Pre-Market Clearance Required for Colors

As the cosmetic industry entered the 1960s, it faced new regulations on color additives. Public policy debate had turned to the regulation of color additives soon after the passage of the Food Additive Amendments of 1958.

After extensive and spirited hearings focusing primarily on the Delaney clause, the Color Additive Amendments to the Food, Drug, and Cosmetic Act became law in July 1960.

These amendments included the Delaney clause and required pre-market clearance of all color additives used in food, drugs and cosmetics. Under the terms of the statute, the burden of demonstrating the safety of both coal-tar and non-coal tar colors fell to the industry.

All colors that were "commercially established" at the time of the passage of the Color Additive Amendments were provisionally listed for two and one-half years. After this period, FDA had the discretionary authority to continue the provisional listing if testing of a color's safety was being carried out in good faith.
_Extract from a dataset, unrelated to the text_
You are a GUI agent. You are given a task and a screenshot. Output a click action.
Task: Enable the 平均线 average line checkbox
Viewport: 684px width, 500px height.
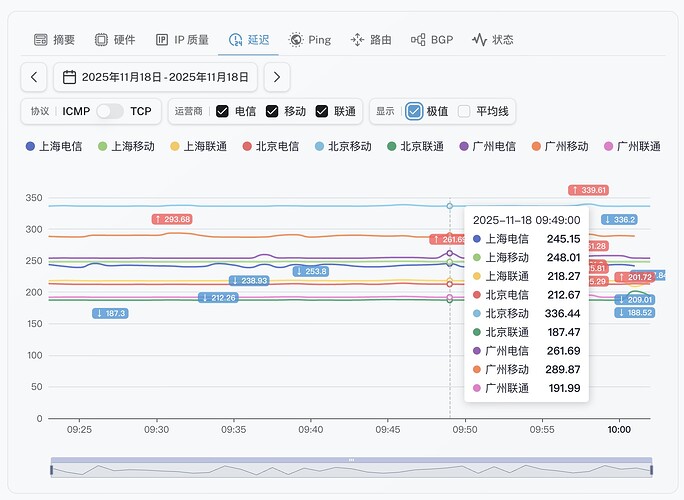pos(464,111)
Because of the costs involved in undertaking such a process, the industry was forced to forego testing on certain colors that were deemed expendable to the industry. The Toilet Goods Association (TGA) polled its members to determine which colors to include in the testing. It then established a program to employ an independent testing laboratory that would be funded on a voluntary basis by the industry based on certified color poundage used.

The Association also established a Color Committee to develop the specifics of the program and to report recommendations to the TGA Board of Directors. The Committee divided the colors into five groups, each one to be tested by a different laboratory.

In subsequent years, the Association clashed with the FDA over the latter's interpretation of the 1960 amendments. The FDA maintained that the amendments provided it with the authority to approve any product that contained any of the provisionally listed colors prior to its release in the market.

In 1965, the Association filed suit against the FDA over this issue. TGA's position was ultimately upheld by the U.S. Supreme Court in 1970.